Il caso che ha riportato il tema al centro del dibattito è quello di Emanuela Franceschetti, residente nell’area contaminata e colpita da due tumori e quattro aborti spontanei in pochi anni. “Una storia che mi colpisce nel profondo – commenta Guarda – e che somiglia a quella di tanti altri cittadini che vivono nell’area inquinata da Pfas, tra falde avvelenate e aria contaminata".
Nel 2023, Guarda aveva presentato un’interrogazione ufficiale per chiedere conto del mancato avvio di un’indagine epidemiologica regionale sull’impatto della contaminazione da Pfas. La risposta della Regione, spiega, faceva riferimento a ostacoli di natura finanziaria.
“Eppure – denuncia l’eurodeputata – i soldi per le Olimpiadi e per costruire strade si trovano sempre. Se si scelgono solo le grandi opere, poi non si può dire che mancano le risorse per la salute pubblica".
Guarda sottolinea come la sorveglianza sanitaria messa in atto finora sia stata limitata alla zona rossa, ovvero quella servita dagli acquedotti contaminati. Nessuna presa in carico per le zone arancione e gialla, nonostante le prove di contaminazione da parte dell’azienda Miteni e la presenza di Pfas in corsi d'acqua e falde sotterranee.
“Si è misurata la presenza dei Pfas nel sangue – afferma – ma senza fornire reali percorsi di cura o prevenzione per patologie gravi come tumori, colesterolemia, problemi riproduttivi".
Guarda richiama l’attenzione su una contaminazione diffusa e multiforme: non solo acqua, ma aria, suolo, e cibo. Chiede un approccio scientifico e mirato, con monitoraggi diversificati a seconda del grado di esposizione, come suggerito dagli studi internazionali del NASEM (National Academies of Sciences, Engineering and Medicine).
“Chi ha anche solo pochi nanogrammi per millilitro di Pfas nel sangue è esposto a rischi. Superata la soglia dei 20 ng/mL, le possibilità di sviluppare gravi patologie diventano quasi certe".
L’eurodeputata conclude con un appello diretto alla responsabilità politica e morale delle istituzioni regionali.
“Storie come quella di Emanuela Franceschetti non sono eccezioni. Sono vite che avrebbero potuto essere salvate o tutelate con diagnosi precoci, con più attenzione, con la volontà di investire sulla salute invece che su cantieri e asfalto. Quante altre famiglie dovranno affrontare tragedie simili prima che si prenda sul serio questa emergenza?”
Cristina Guarda invoca un cambio di rotta deciso, fatto di studi seri, monitoraggi trasparenti e – soprattutto – una reale presa in carico sanitaria dei cittadini colpiti. Perché, conclude, “non si può più accettare che la salute venga sempre dopo tutto il resto”.

**Dati da esaminare**.
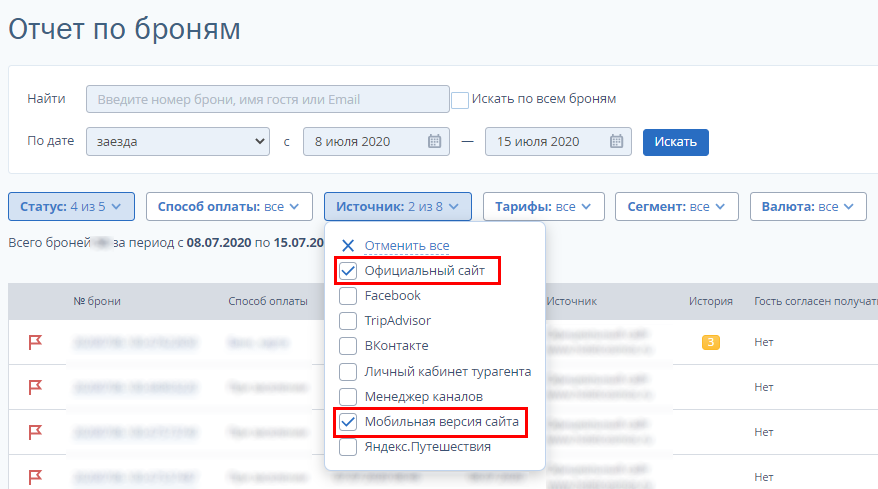Click the red flag in second row
878x489 pixels.
(35, 386)
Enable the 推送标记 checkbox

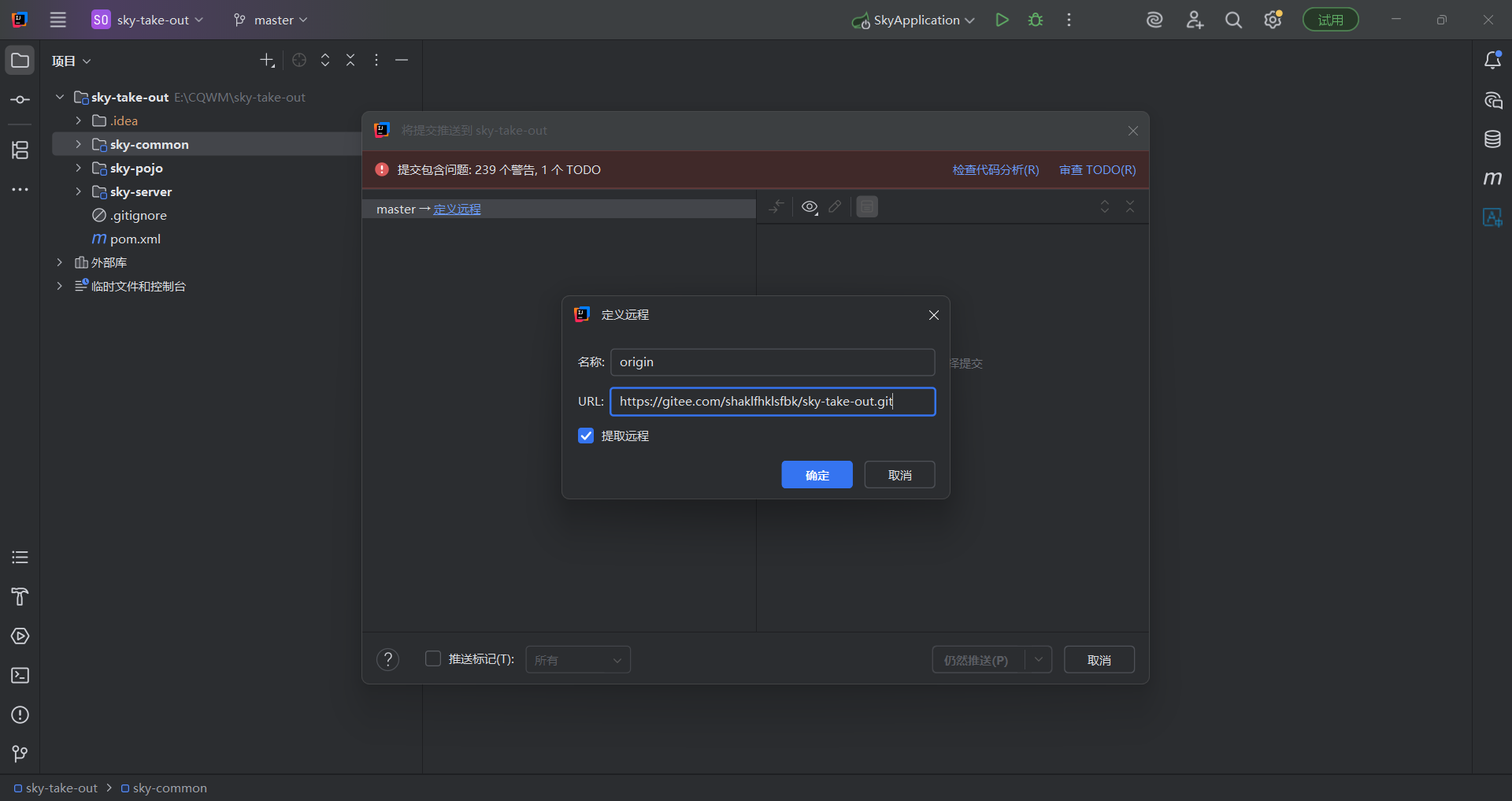(433, 658)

**Serie di compiti**.
1. Citate dal testo sui Pfas il passo che va da "Guarda sottolinea come" fino a "e falde sotterranee." compreso.
2. Indicate se ciascuna affermazione concorda con il testo sui Pfas, rispondendo sì o no e riportando tra virgolette le parole del testo che lo stabiliscono. (a) La sorveglianza sanitaria attuata finora ha riguardato anche le zone arancione e gialla. (b) Nel 2023 Guarda aveva presentato un'interrogazione ufficiale sul mancato avvio di un'indagine epidemiologica regionale. (c) Secondo Guarda, oltre i 20 ng/mL di Pfas nel sangue le possibilità di sviluppare gravi patologie diventano quasi certe.

**Esiti dei compiti**.
1.
Guarda sottolinea come la sorveglianza sanitaria messa in atto finora sia stata limitata alla zona rossa, ovvero quella servita dagli acquedotti contaminati. Nessuna presa in carico per le zone arancione e gialla, nonostante le prove di contaminazione da parte dell’azienda Miteni e la presenza di Pfas in corsi d'acqua e falde sotterranee.

2.
(a) No: "Nessuna presa in carico per le zone arancione e gialla".
(b) Sì: "Nel 2023, Guarda aveva presentato un’interrogazione ufficiale per chiedere conto del mancato avvio di un’indagine epidemiologica regionale".
(c) Sì: "Superata la soglia dei 20 ng/mL, le possibilità di sviluppare gravi patologie diventano quasi certe".